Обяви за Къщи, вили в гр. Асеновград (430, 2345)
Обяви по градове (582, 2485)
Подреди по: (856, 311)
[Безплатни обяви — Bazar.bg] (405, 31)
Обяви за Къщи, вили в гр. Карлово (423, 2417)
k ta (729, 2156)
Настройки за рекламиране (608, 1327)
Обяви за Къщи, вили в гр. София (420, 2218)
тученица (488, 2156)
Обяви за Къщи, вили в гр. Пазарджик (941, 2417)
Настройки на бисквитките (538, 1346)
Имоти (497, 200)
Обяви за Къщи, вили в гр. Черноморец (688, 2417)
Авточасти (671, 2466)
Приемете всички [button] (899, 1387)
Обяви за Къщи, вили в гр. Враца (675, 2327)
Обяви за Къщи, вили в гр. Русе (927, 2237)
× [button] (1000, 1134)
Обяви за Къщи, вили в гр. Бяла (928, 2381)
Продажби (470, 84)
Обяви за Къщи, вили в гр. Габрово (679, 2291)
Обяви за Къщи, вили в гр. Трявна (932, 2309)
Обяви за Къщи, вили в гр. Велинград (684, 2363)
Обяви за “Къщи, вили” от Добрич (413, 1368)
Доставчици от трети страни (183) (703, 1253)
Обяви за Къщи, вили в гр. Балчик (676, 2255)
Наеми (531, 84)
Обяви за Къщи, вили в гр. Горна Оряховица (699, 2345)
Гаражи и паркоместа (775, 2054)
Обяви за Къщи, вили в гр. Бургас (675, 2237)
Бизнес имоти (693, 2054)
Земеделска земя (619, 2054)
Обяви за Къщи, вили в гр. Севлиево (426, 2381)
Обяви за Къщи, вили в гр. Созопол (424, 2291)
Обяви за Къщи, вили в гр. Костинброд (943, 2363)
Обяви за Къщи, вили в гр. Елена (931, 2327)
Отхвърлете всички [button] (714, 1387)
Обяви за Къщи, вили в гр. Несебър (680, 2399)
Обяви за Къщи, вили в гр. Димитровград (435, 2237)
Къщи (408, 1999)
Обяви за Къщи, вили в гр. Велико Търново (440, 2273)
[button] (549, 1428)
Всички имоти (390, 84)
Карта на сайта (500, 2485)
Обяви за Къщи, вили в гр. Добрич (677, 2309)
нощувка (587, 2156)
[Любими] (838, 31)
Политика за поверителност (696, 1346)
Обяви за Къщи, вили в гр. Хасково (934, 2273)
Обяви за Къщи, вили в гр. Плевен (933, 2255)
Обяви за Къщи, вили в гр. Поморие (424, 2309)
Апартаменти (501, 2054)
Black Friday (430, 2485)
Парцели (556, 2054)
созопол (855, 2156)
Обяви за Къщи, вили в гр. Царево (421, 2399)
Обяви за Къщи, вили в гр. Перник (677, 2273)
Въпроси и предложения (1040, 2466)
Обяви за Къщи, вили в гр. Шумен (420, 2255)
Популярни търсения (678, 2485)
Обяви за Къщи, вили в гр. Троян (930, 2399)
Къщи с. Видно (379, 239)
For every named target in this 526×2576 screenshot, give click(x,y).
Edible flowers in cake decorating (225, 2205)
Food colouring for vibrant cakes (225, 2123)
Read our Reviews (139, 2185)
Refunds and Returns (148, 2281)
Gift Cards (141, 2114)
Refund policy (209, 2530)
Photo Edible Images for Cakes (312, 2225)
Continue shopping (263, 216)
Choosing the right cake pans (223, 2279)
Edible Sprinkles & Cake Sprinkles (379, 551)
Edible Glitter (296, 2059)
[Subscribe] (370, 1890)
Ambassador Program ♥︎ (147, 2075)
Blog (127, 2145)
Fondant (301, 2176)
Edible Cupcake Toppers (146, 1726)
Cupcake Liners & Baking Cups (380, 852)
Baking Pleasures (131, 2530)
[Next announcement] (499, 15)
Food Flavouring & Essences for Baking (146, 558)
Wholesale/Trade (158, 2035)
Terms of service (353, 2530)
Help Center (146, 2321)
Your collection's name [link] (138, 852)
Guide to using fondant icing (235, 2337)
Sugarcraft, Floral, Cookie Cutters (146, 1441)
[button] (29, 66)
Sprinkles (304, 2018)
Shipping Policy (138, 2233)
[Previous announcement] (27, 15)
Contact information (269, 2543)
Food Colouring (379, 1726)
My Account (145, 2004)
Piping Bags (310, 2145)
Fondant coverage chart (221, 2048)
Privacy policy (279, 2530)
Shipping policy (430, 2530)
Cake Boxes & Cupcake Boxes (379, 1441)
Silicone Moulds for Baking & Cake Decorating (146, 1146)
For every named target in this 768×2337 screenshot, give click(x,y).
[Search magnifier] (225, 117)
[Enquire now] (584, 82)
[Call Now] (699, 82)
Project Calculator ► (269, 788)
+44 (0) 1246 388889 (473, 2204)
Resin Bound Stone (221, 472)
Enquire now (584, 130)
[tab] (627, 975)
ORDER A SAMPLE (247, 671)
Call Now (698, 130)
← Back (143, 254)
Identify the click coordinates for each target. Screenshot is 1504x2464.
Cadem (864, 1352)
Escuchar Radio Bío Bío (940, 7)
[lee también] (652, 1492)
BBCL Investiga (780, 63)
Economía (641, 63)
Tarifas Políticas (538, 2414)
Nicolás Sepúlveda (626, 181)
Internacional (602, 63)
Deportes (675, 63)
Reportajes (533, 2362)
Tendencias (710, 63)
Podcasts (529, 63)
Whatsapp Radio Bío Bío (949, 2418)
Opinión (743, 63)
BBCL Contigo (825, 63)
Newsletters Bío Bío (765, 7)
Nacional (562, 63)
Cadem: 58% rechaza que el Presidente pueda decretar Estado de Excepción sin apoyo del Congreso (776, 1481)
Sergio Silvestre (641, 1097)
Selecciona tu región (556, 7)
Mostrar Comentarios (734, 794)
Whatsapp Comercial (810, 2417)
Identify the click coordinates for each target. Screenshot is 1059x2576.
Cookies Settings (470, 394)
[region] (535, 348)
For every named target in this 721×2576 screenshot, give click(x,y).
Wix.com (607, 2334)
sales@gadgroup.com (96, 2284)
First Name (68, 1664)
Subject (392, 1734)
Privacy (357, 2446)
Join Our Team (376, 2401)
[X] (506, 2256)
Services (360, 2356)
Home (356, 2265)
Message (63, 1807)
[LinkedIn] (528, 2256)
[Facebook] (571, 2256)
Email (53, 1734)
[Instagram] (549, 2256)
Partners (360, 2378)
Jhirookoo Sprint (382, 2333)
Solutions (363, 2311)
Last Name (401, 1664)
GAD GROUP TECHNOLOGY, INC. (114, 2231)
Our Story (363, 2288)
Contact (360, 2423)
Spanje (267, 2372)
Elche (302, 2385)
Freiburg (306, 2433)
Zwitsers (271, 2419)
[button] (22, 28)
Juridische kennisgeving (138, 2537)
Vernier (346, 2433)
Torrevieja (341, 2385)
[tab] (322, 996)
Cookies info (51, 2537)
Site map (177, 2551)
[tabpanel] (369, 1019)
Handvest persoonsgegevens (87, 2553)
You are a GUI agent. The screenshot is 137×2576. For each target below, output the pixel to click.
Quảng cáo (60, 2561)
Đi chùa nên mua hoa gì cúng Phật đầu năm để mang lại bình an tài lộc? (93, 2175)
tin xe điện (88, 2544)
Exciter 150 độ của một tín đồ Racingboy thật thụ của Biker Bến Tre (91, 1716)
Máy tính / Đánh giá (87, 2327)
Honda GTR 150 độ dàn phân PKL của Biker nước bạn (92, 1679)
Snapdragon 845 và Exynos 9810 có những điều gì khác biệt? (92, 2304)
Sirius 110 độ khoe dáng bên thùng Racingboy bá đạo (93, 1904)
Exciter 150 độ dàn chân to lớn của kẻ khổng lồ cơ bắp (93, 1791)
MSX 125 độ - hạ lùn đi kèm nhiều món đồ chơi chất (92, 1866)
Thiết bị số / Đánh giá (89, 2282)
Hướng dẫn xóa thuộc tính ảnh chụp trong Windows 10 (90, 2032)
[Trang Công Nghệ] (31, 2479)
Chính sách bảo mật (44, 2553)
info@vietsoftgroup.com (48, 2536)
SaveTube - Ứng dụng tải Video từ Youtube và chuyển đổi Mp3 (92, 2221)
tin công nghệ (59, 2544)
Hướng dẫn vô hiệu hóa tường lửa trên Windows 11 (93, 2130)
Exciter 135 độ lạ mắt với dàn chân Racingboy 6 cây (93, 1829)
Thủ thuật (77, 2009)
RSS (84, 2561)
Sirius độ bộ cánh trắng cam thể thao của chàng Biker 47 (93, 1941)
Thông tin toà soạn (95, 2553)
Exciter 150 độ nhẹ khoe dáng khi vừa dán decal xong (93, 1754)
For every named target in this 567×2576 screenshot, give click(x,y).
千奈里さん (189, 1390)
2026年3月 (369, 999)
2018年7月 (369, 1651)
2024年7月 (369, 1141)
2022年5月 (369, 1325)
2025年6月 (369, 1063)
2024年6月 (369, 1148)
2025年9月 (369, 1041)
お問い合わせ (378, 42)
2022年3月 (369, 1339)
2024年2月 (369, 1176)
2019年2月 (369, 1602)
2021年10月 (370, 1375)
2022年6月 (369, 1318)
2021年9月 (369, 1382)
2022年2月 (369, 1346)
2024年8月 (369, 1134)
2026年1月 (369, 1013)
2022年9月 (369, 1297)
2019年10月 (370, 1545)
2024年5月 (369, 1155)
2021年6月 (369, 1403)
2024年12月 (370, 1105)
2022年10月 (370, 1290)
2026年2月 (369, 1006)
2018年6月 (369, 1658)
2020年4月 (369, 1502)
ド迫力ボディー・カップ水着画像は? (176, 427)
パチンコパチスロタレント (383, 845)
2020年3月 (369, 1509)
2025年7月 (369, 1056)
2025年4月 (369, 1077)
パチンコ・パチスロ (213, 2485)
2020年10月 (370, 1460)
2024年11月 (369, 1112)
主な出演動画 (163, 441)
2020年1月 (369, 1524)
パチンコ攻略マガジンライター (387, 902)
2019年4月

## Instructions to follow
In the entries above, the lines from the one bearing "[Enquire now] (584, 82)" up to and including the one bearing "Whatsapp Radio Bío Bío (949, 2418)" should be transcribed exactly; no other line is wanted.

## Output of the exercise
[Enquire now] (584, 82)
[Call Now] (699, 82)
Project Calculator ► (269, 788)
+44 (0) 1246 388889 (473, 2204)
Resin Bound Stone (221, 472)
Enquire now (584, 130)
[tab] (627, 975)
ORDER A SAMPLE (247, 671)
Call Now (698, 130)
← Back (143, 254)
Identify the click coordinates for each target. Screenshot is 1504x2464.
Cadem (864, 1352)
Escuchar Radio Bío Bío (940, 7)
[lee también] (652, 1492)
BBCL Investiga (780, 63)
Economía (641, 63)
Tarifas Políticas (538, 2414)
Nicolás Sepúlveda (626, 181)
Internacional (602, 63)
Deportes (675, 63)
Reportajes (533, 2362)
Tendencias (710, 63)
Podcasts (529, 63)
Whatsapp Radio Bío Bío (949, 2418)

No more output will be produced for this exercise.